╭─ MATERIAL SUPPLIED
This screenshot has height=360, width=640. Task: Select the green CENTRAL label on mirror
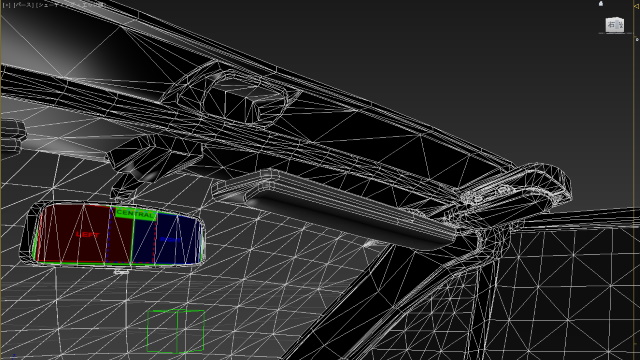[135, 214]
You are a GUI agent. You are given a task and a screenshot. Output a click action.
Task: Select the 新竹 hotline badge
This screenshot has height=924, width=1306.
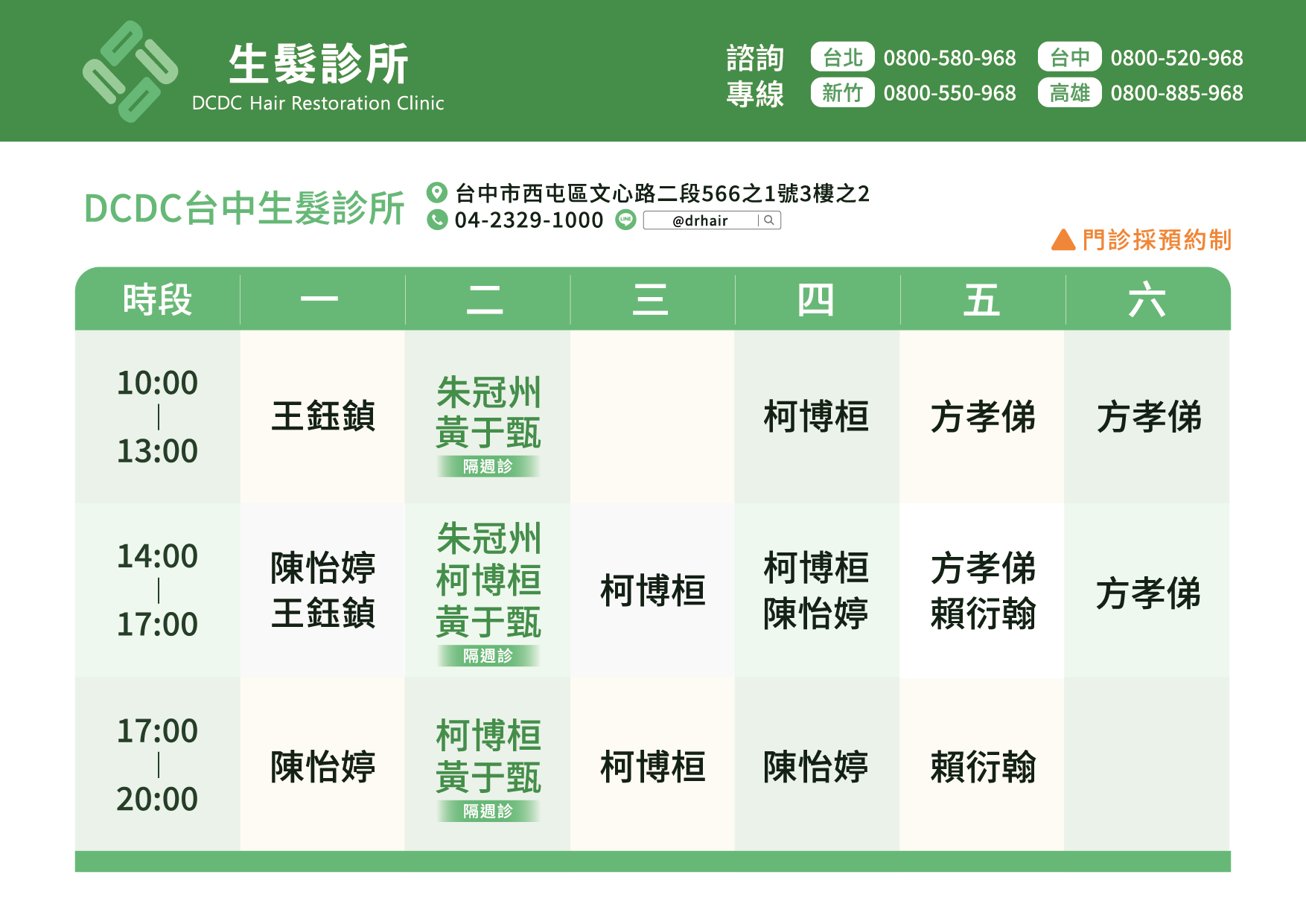tap(842, 93)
╰─
• PROMPT
Repeat the lines of the records verbatim, starting at the line containing "Task: Select the 新竹 hotline badge" and stopping after the final line. Images stay out.

• ANSWER AREA
Task: Select the 新竹 hotline badge
This screenshot has height=924, width=1306.
tap(842, 93)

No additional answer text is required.